- **Problem**: Which lines run from the line with "Where should I" to the end of the entries? Write out exactly those, leaving out the pictures.

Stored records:
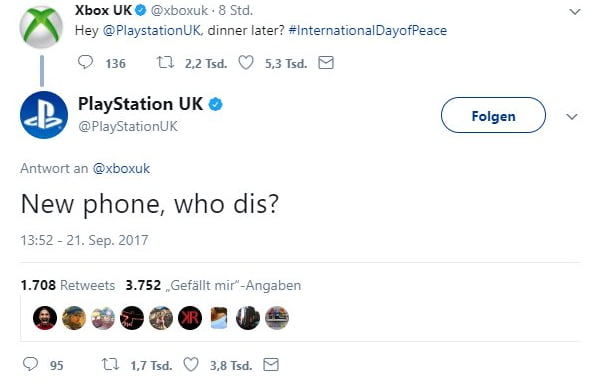Open the @PlaystationUK mention in tweet
Screen dimensions: 602x388
[x=152, y=30]
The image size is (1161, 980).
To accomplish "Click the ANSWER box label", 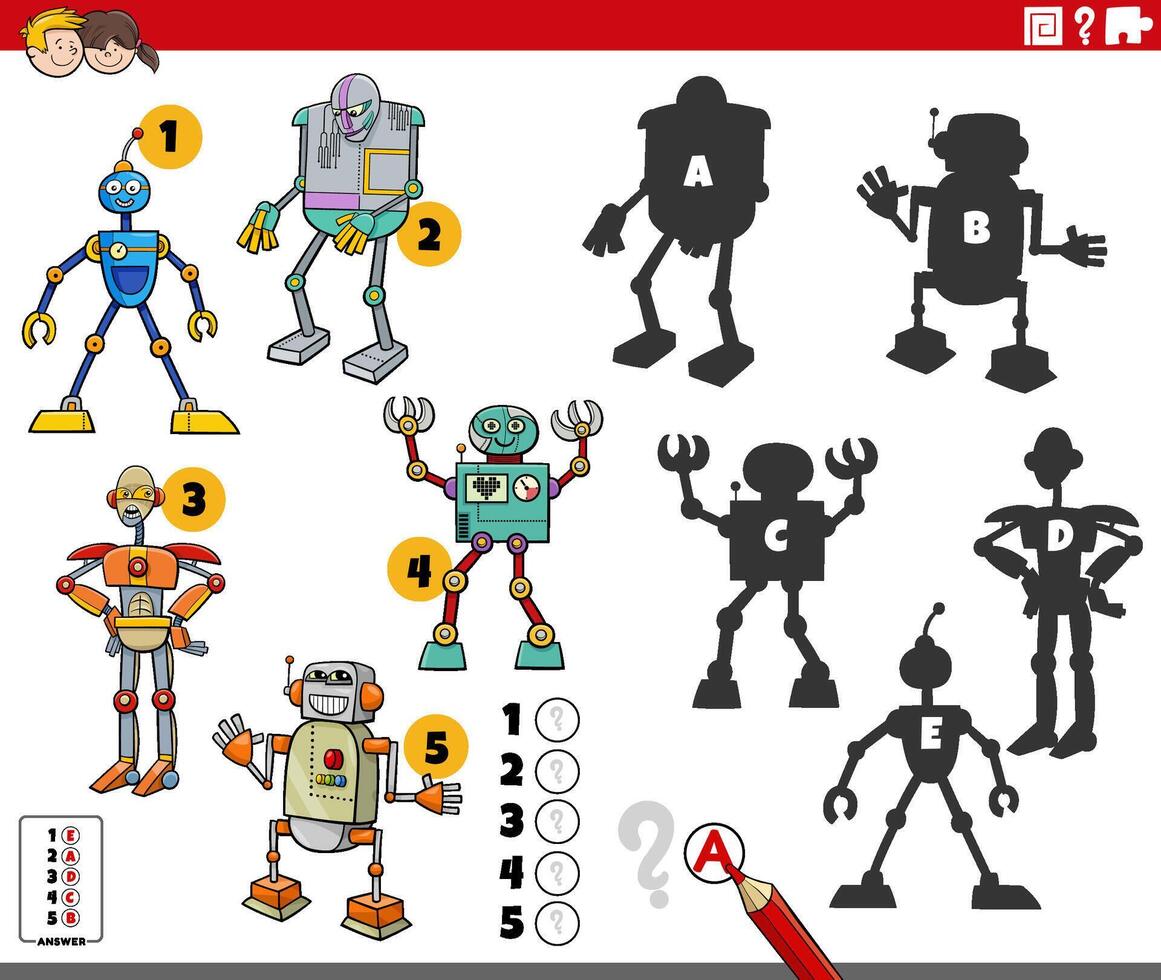I will click(x=62, y=939).
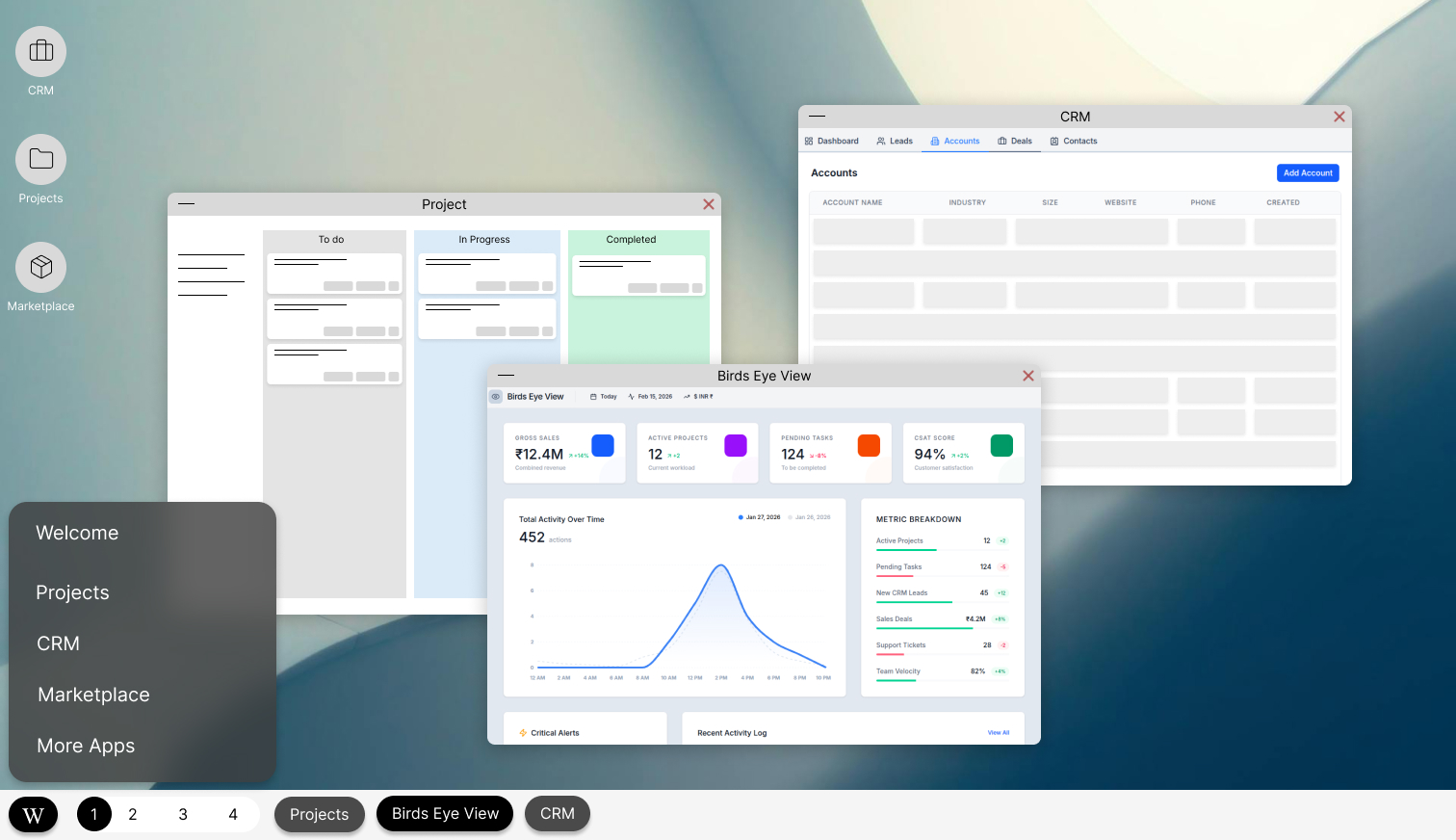This screenshot has height=840, width=1456.
Task: Click the green CSAT Score card icon
Action: pyautogui.click(x=1001, y=445)
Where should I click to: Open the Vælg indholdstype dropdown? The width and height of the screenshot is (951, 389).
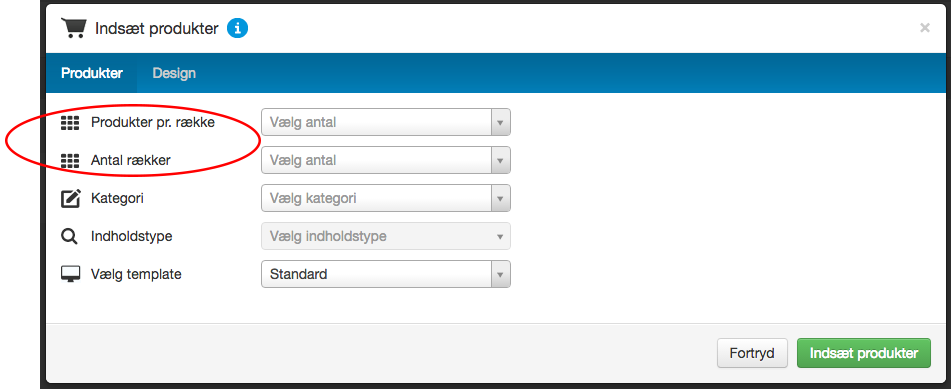click(x=386, y=236)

- **Expected answer**:
Where should I click to: Open the Vælg indholdstype dropdown? The width and height of the screenshot is (951, 389).
click(x=386, y=236)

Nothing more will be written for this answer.